Nowadays, applying AI (Artificiant Intelligence) is probably the most trending approach in software development. Unlocking AI capabilities requires a quite different skill-set and mind-set of software engineers, as well as test engineers.
In this blog, we’ll discover the possible risks during creating a test strategy for AI-based systems. In this context, ‘test strategy’ is the test approaches applied to a specific project.
An AI based system will typically include both AI and non-AI components.
Let’s say for a machine learning system – the most popular AI technology nowadays – we can imagine these components might be machine learning models and supporting data pipelines along with conventional software to integrate them, perhaps providing a link to a database and providing the user interface for the overall system.

The test approach(es) is based on risk analysis for the system, and this risk analysis will also include suggested mitigations or treatments activities. These testing activities will appear as part of the test approach and can be generic testing that can be used for the testing of any software, for example ‘exploratory testing’. Or it can be more specialized testing that specifically addresses those factors associated with AI components and AI based systems such as ‘adversarial attacks’.
Following are a list of typical risks and corresponding potential mitigations that are specific to the testing of machine learning systems. There are possibly many more risks specific to machine learning systems that require mitigation through testing, which are not presented on the following section.
Quality of training data lower than the expectation
Typical data quality issues we identified were reduced accuracy, a biased model and a compromised model.
For instance, with an AI-based system for detecting the swan in images, the traning dataset may includes the swan images in many position such as a flying swan, a swimming swan etc… but the AI-based system may incorrectly classifies a black swan as ‘not a swan’ when the system is used in Australia, the only place in the world where black swan available.

Common mitigations for such issues include the use of reviews, exploratory data analysis and dynamic testing.
The operational data pipeline faulty
Data pipelines collect and deliver the information that will be used in an AI-based component, let’s say for a machine learning model. This is regarding what data to process, how the data will be processed, and where the data to go next.
In other words, a data pipeline is a combination of tools that are used to extract, transform, and load data from one or more sources into a target system. There are three main stages of this flow: data sourcing, data processing, and data delivery. Here’s a breakdown of how it all works:
| Data Sourcing -> | Data Processing -> | Data Delivery |
| Data Warehouse | Transformation | Next Pipeline |
| Cloud storage | Labeling | Data Warehouse |
| Streaming data | Filtering | Data Lake |
| On-premises server | Cleanup | Analytics Connector |
An example of operational data faulty is for an autonomous driving system where the operational data, in this case is the image of a pedestrian may have a flaw in some pixels. This causes the machine learning model to incorrectly classifies to be a non-obstacle object and tells the car to keep the same speed.

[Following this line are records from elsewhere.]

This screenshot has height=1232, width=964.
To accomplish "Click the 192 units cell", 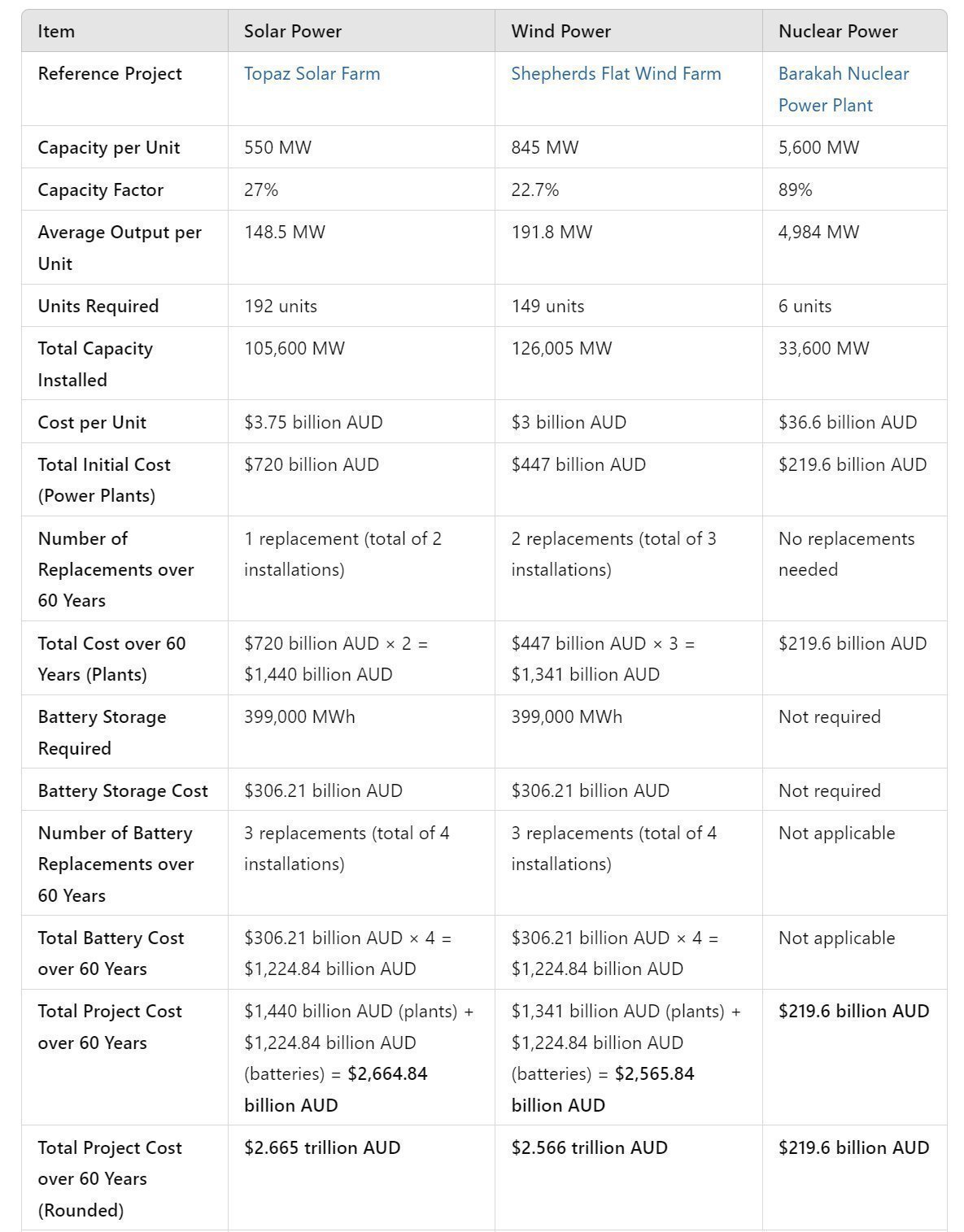I will click(x=281, y=307).
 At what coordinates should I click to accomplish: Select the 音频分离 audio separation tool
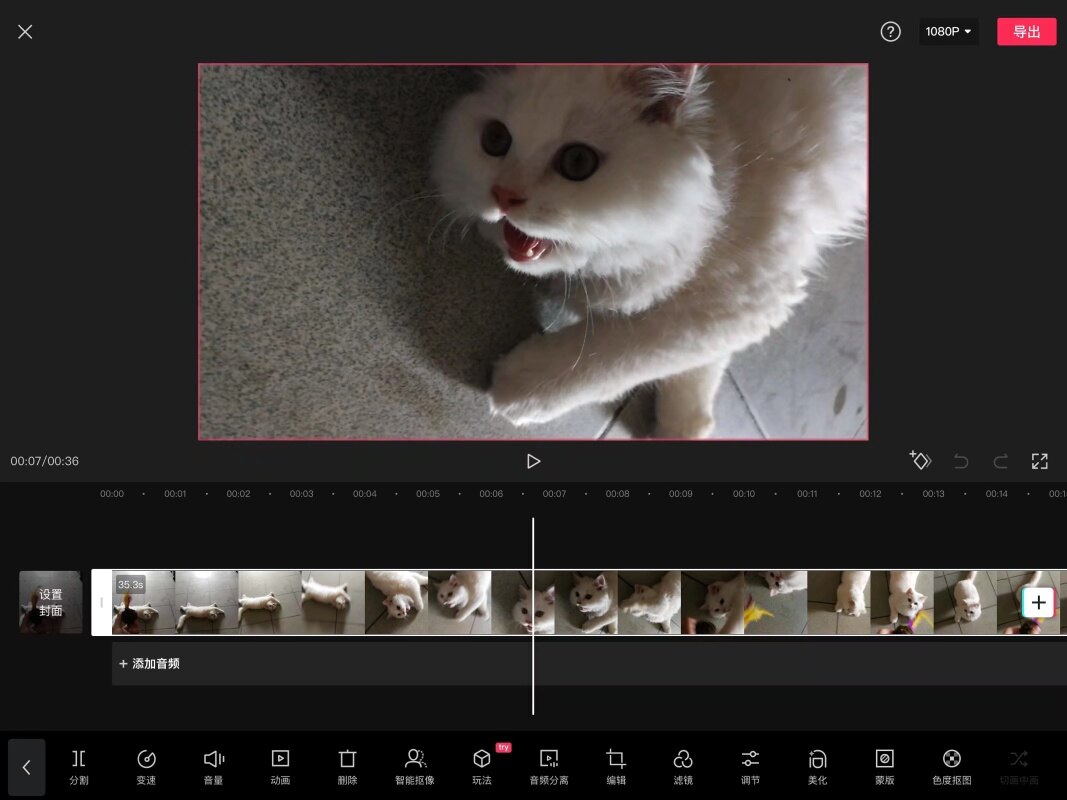pyautogui.click(x=548, y=765)
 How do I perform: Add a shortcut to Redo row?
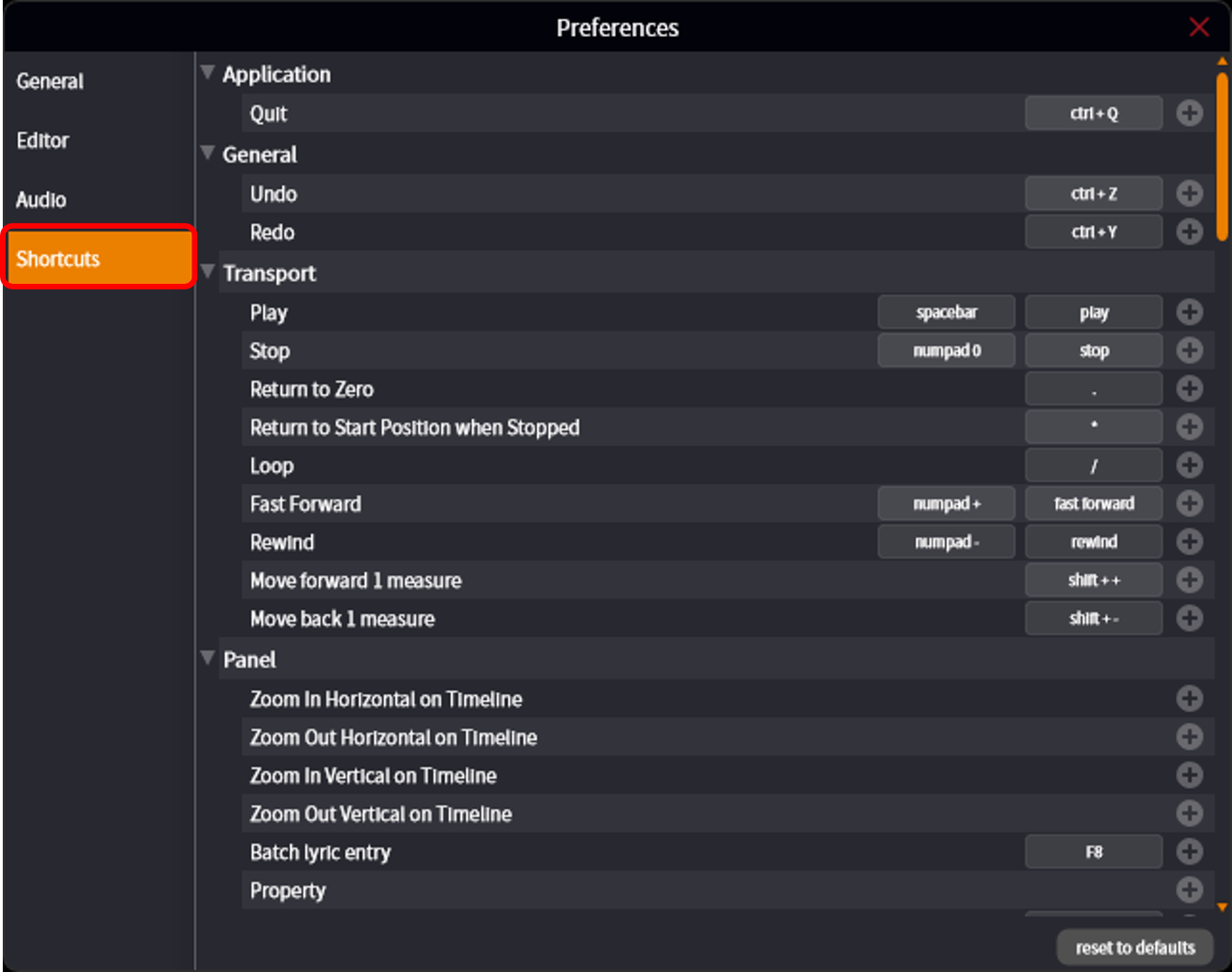(1190, 232)
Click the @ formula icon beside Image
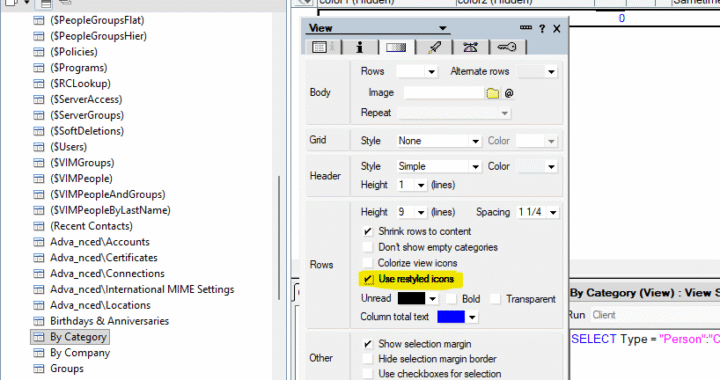The image size is (720, 380). (509, 93)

This risk can be partly mitigated by the dynamic testing of the individual pipeline components. And once we have confidence in the individual components, we could then perform integration testing of the complete integrated pipeline.
The machine learning workflow used to develop the model may not be optimal
Following is a high-level Machine Learning workflow

This risk could be due to one or more of the following.

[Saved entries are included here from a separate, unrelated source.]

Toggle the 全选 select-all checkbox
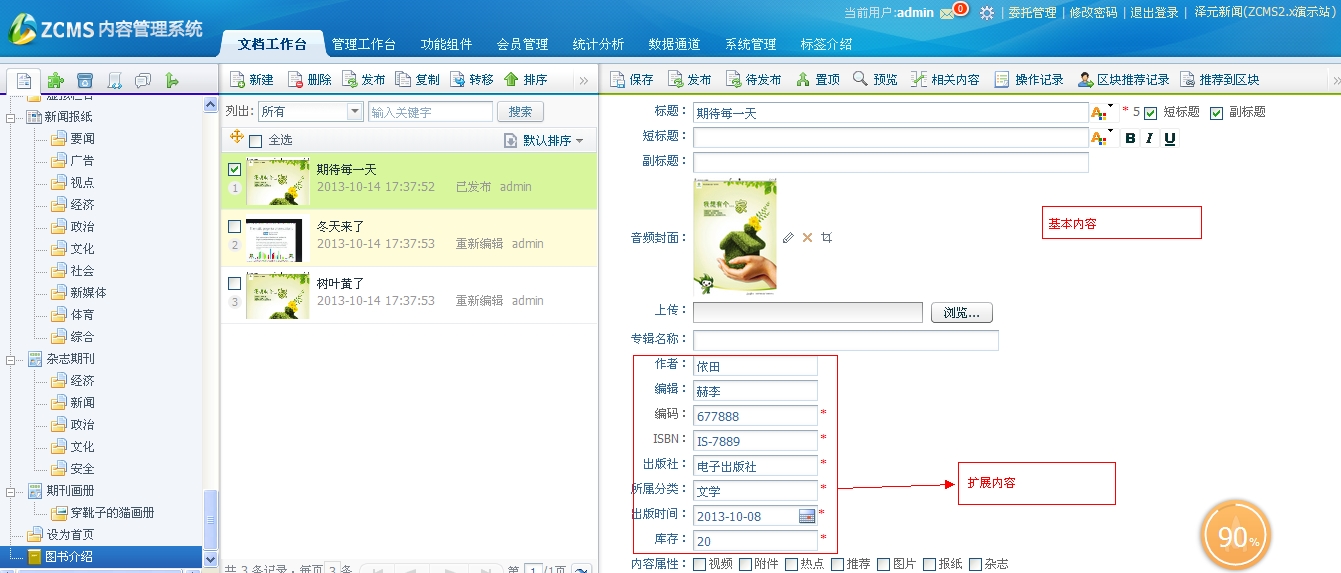The image size is (1341, 573). click(x=256, y=141)
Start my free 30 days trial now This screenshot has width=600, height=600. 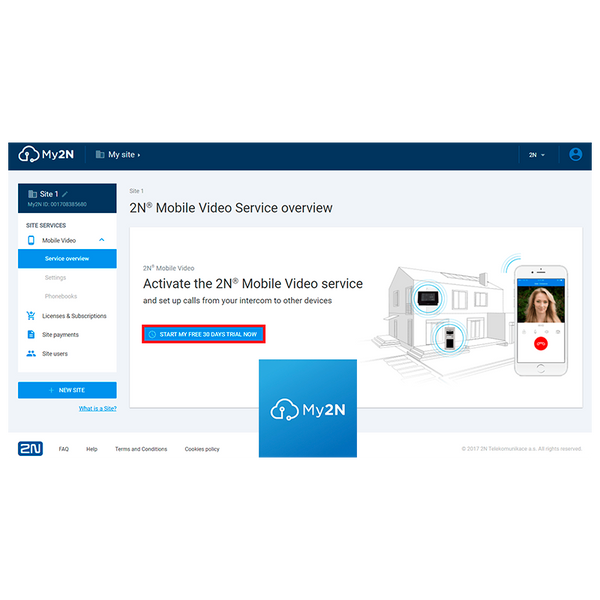203,334
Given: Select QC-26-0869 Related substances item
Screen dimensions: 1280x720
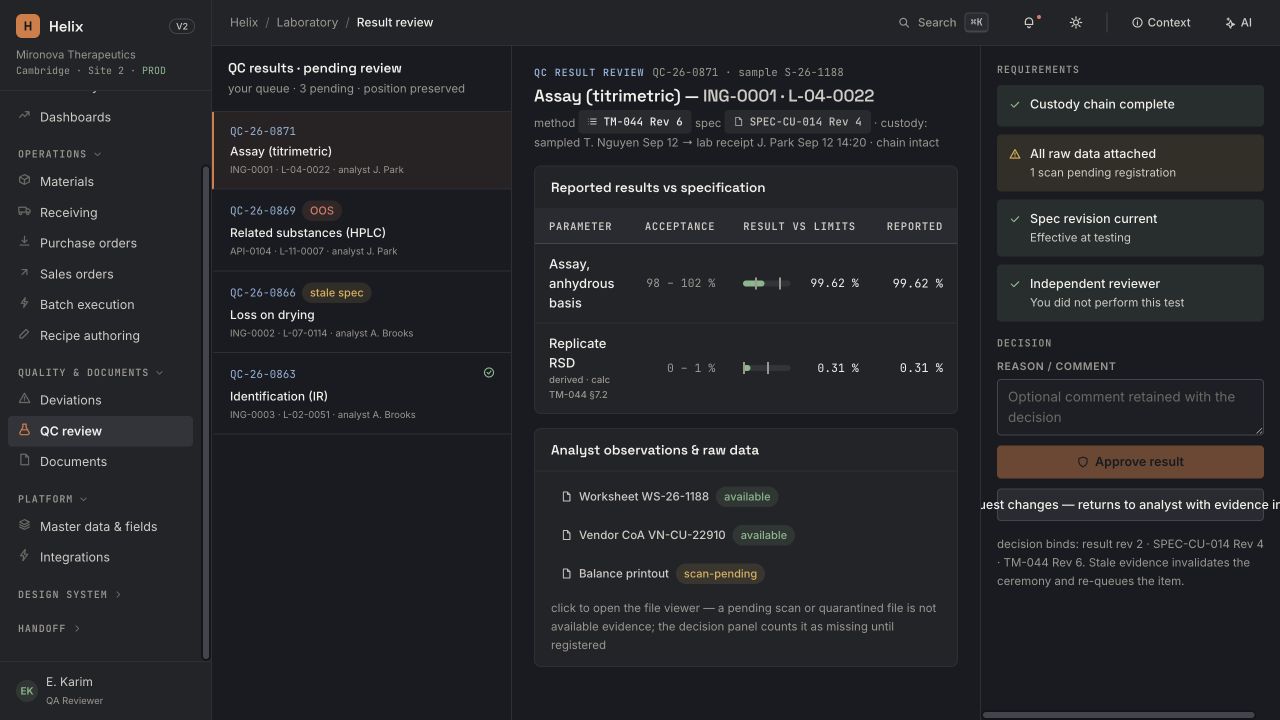Looking at the screenshot, I should [x=361, y=230].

A lack of upfront agreement between the various stakeholders on the make up of the machine learning workflow to be followed.
A poor choice of workflow from the start, or it could be that the developers or data engineers failed to follow the agreed workflow and implemented something different.
Reviews with experts may mitigate the chance of choosing the wrong workflow, while both more hands on management and audits could address the problem that the selected workflow was being poorly implemented.
A poor choice of machine learning, development framework algorithm or any of the settings for these would be likely to result in a suboptimal model.
This risk could be due to a lack of expertise on the part of the decision makers who choose these or due to poor implementation of the evaluation and tuning steps of the machine learning workflow.
Reviews with experts may mitigate the chance of making the wrong development decisions, and better management may ensure that the evaluation, tuning and testing steps of the workflow are followed correctly.
End-users are unhappy with the delivered results from the machine learning model
End-users are unhappy with the delivered results from the machine learning model, even though the desired functional performance criteria were met
In AI and more specifically, machine learning world, the term ‘functional performance’ means how accurate the AI component makes the predictions compared to the actual. This is measured by methods such as Confusion Matrix.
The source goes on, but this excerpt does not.